▶ _PROBLEM TO WORK ON_: Extract every line of the records below, reproducing each one without any change.

(Dataset entries)
Content starts

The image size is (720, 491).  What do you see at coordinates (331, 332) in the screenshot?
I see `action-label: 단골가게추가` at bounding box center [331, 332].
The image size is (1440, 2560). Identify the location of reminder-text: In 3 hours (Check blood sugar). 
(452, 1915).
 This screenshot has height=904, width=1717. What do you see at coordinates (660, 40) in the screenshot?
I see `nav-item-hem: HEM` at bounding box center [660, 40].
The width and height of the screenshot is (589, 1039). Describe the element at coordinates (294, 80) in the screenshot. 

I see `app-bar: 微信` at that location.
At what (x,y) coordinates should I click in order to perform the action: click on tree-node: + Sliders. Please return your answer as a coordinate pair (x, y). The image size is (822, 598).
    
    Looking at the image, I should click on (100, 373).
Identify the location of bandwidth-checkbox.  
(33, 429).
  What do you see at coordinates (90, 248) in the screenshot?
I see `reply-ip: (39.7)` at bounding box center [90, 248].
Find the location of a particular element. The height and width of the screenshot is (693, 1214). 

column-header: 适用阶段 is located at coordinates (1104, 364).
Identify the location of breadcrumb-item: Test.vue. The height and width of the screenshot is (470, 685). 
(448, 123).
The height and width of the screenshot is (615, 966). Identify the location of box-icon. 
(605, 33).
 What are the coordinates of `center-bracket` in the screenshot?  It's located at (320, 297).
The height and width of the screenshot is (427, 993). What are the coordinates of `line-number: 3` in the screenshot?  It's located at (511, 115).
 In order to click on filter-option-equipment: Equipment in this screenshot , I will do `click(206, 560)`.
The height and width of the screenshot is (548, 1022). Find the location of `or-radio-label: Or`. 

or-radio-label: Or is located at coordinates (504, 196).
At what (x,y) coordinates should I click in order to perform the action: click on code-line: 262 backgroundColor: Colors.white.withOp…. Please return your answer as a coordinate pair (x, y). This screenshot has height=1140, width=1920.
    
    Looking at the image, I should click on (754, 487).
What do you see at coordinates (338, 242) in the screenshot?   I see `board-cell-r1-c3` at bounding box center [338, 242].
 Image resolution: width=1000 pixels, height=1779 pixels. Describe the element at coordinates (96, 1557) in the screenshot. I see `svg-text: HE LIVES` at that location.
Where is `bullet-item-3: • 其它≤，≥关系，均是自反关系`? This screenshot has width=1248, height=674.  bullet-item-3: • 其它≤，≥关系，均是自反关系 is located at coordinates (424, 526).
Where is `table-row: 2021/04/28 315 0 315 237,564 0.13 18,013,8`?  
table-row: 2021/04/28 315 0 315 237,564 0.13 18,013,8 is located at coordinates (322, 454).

Content ends

▶ _SOLUTION_:
The image size is (720, 491).  What do you see at coordinates (331, 332) in the screenshot?
I see `action-label: 단골가게추가` at bounding box center [331, 332].
The image size is (1440, 2560). Identify the location of reminder-text: In 3 hours (Check blood sugar). 
(452, 1915).
 This screenshot has height=904, width=1717. What do you see at coordinates (660, 40) in the screenshot?
I see `nav-item-hem: HEM` at bounding box center [660, 40].
The width and height of the screenshot is (589, 1039). Describe the element at coordinates (294, 80) in the screenshot. 

I see `app-bar: 微信` at that location.
At what (x,y) coordinates should I click in order to perform the action: click on tree-node: + Sliders. Please return your answer as a coordinate pair (x, y). The image size is (822, 598).
    
    Looking at the image, I should click on (100, 373).
Identify the location of bandwidth-checkbox.  
(33, 429).
  What do you see at coordinates (90, 248) in the screenshot?
I see `reply-ip: (39.7)` at bounding box center [90, 248].
Find the location of a particular element. The height and width of the screenshot is (693, 1214). 

column-header: 适用阶段 is located at coordinates (1104, 364).
Identify the location of breadcrumb-item: Test.vue. The height and width of the screenshot is (470, 685). 
(448, 123).
The height and width of the screenshot is (615, 966). Identify the location of box-icon. 
(605, 33).
 What are the coordinates of `center-bracket` in the screenshot?  It's located at (320, 297).
The height and width of the screenshot is (427, 993). What are the coordinates of `line-number: 3` in the screenshot?  It's located at (511, 115).
 In order to click on filter-option-equipment: Equipment in this screenshot , I will do `click(206, 560)`.
The height and width of the screenshot is (548, 1022). Find the location of `or-radio-label: Or`. 

or-radio-label: Or is located at coordinates (504, 196).
At what (x,y) coordinates should I click in order to perform the action: click on code-line: 262 backgroundColor: Colors.white.withOp…. Please return your answer as a coordinate pair (x, y). This screenshot has height=1140, width=1920.
    
    Looking at the image, I should click on (754, 487).
What do you see at coordinates (338, 242) in the screenshot?   I see `board-cell-r1-c3` at bounding box center [338, 242].
 Image resolution: width=1000 pixels, height=1779 pixels. Describe the element at coordinates (96, 1557) in the screenshot. I see `svg-text: HE LIVES` at that location.
Where is `bullet-item-3: • 其它≤，≥关系，均是自反关系`? This screenshot has width=1248, height=674.  bullet-item-3: • 其它≤，≥关系，均是自反关系 is located at coordinates (424, 526).
Where is `table-row: 2021/04/28 315 0 315 237,564 0.13 18,013,8`?  
table-row: 2021/04/28 315 0 315 237,564 0.13 18,013,8 is located at coordinates (322, 454).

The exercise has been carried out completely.